■ Task directions
Transcribe the part of the items that opens with the line containing "Where should I click to: Enable" and closes with the line containing "Viewport: 540px width, 660px", including both of those lines. Leave the pictures out of your transcription.

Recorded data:
※
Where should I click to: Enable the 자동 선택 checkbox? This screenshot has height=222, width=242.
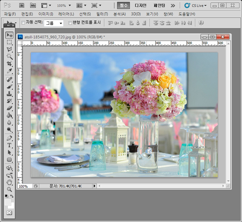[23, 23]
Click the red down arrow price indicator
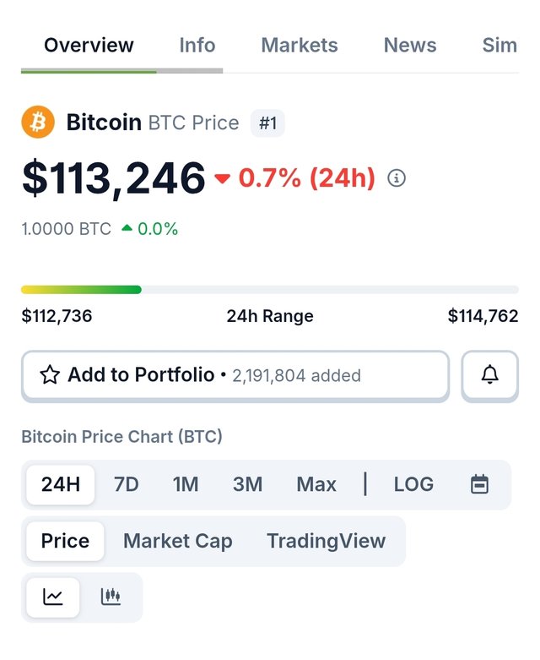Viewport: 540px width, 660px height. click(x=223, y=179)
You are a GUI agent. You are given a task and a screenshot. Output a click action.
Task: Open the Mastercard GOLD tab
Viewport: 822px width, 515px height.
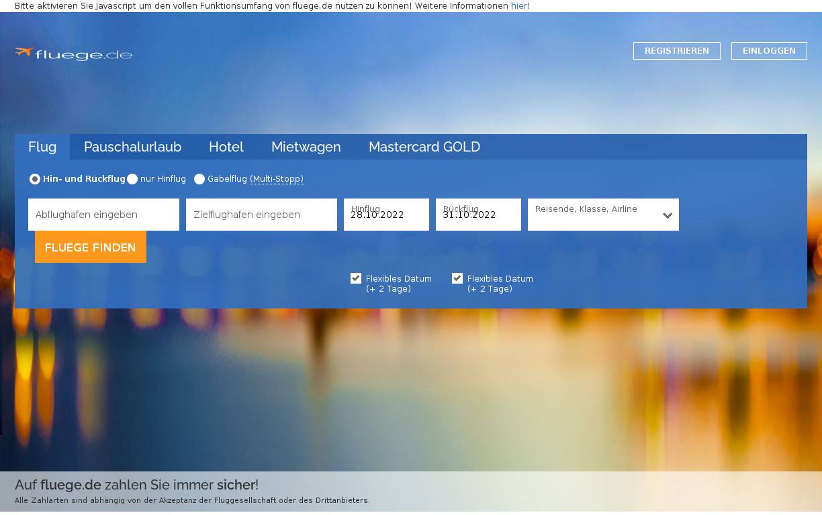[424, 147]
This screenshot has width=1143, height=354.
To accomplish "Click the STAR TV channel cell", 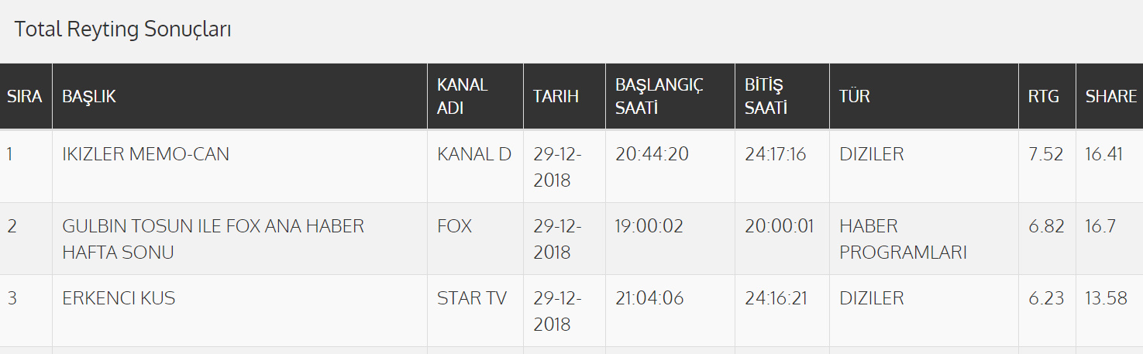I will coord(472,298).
※
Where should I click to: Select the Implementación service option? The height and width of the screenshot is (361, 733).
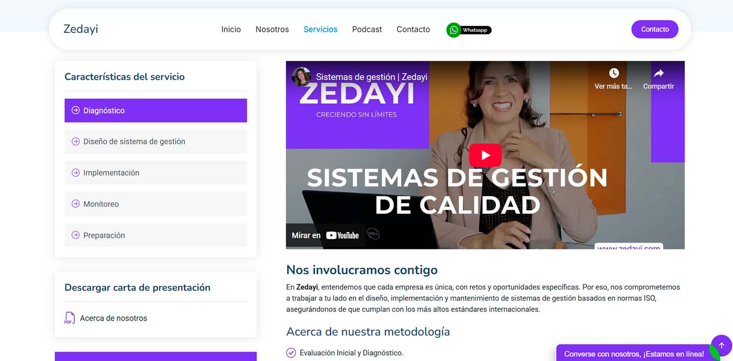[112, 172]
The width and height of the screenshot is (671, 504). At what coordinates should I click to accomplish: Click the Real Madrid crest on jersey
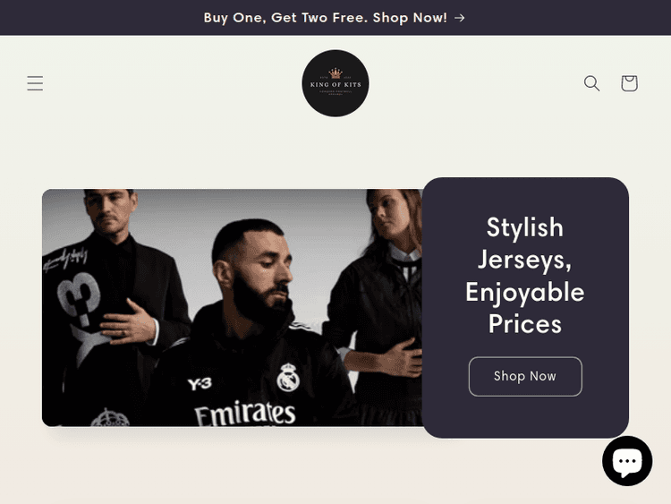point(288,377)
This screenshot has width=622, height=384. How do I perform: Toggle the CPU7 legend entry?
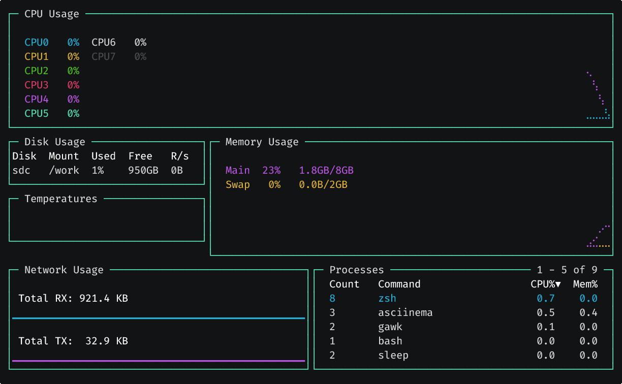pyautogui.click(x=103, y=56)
※
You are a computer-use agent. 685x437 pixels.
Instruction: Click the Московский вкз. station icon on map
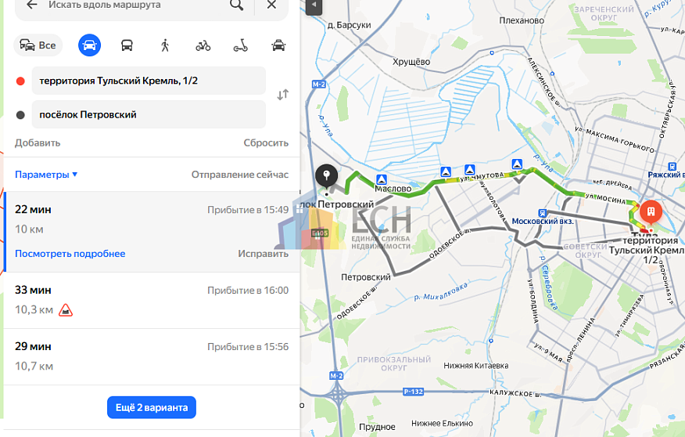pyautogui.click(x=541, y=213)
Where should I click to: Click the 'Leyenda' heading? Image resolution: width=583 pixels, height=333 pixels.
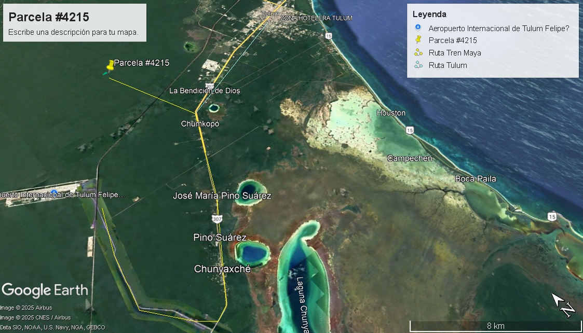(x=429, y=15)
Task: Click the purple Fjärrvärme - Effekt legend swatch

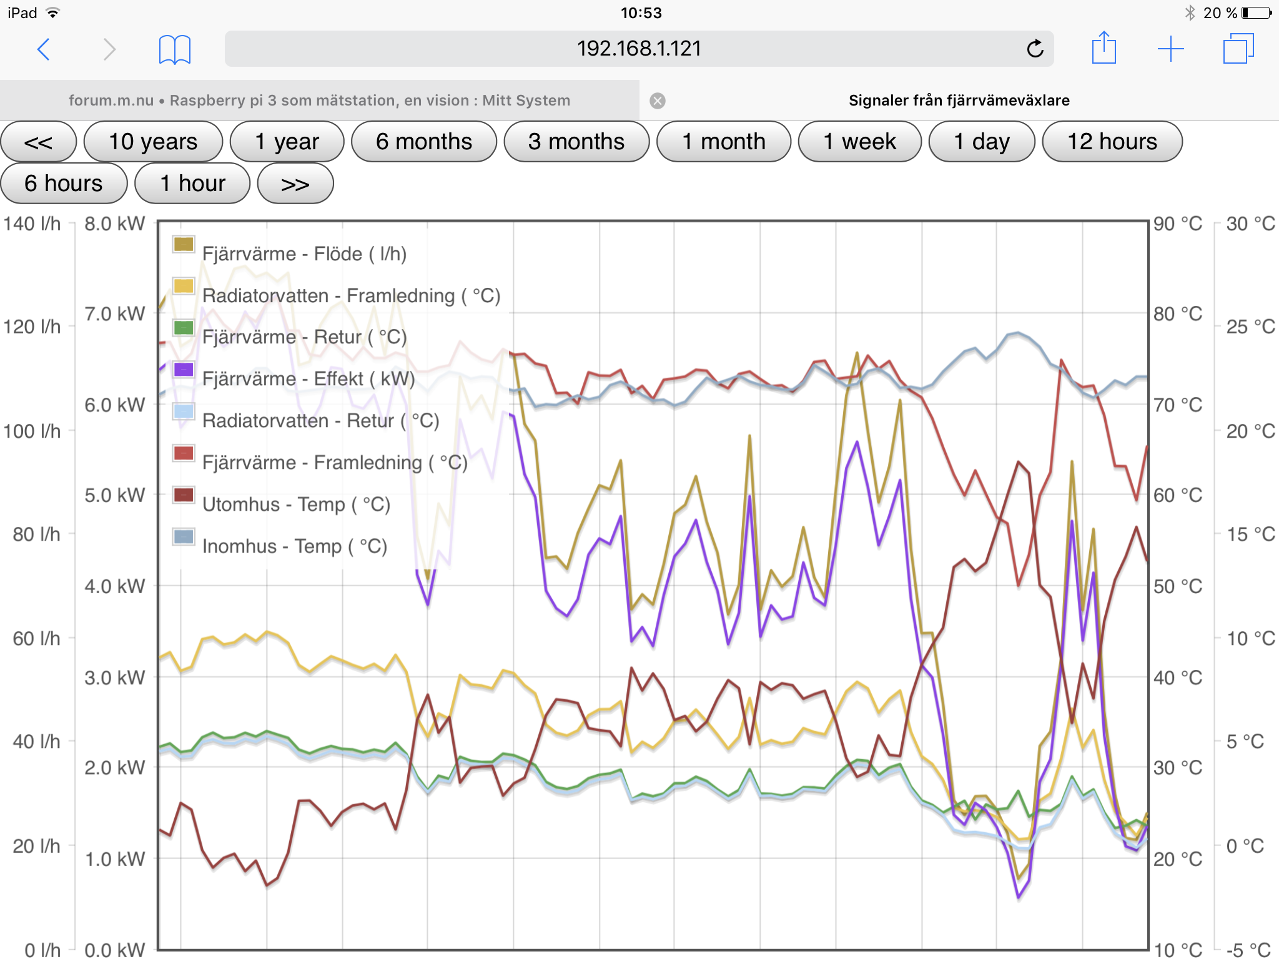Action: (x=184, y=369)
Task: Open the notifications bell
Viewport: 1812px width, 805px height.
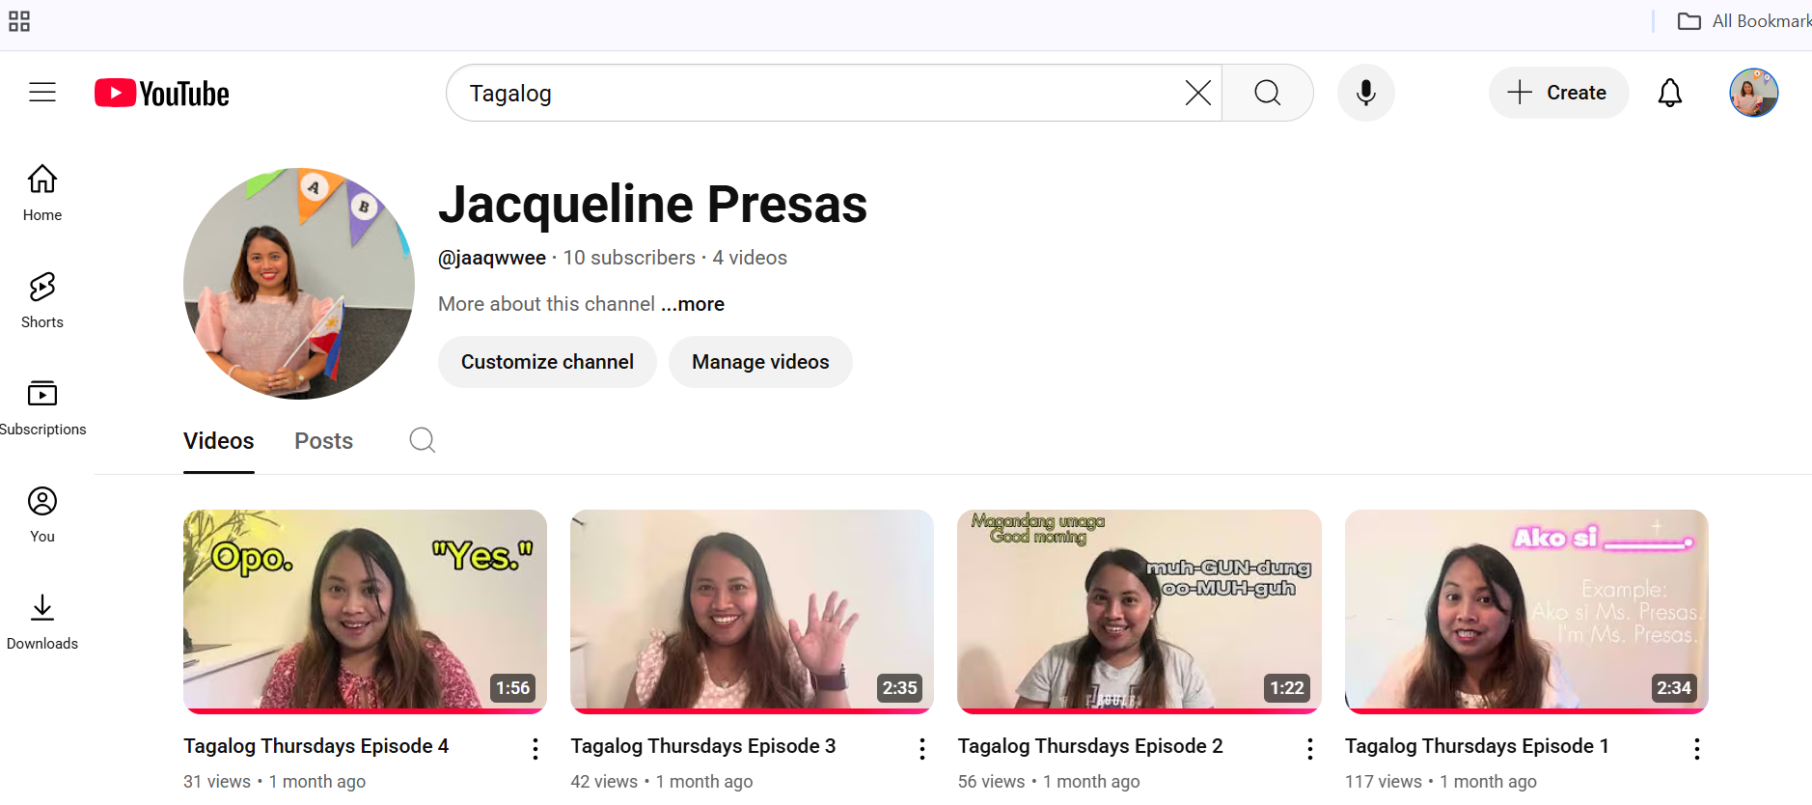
※
■ The output
Where should I click to: Enable the 자동 선택 checkbox? This screenshot has height=222, width=242.
[23, 23]
Click the red down arrow price indicator
Viewport: 540px width, 660px height. click(x=223, y=179)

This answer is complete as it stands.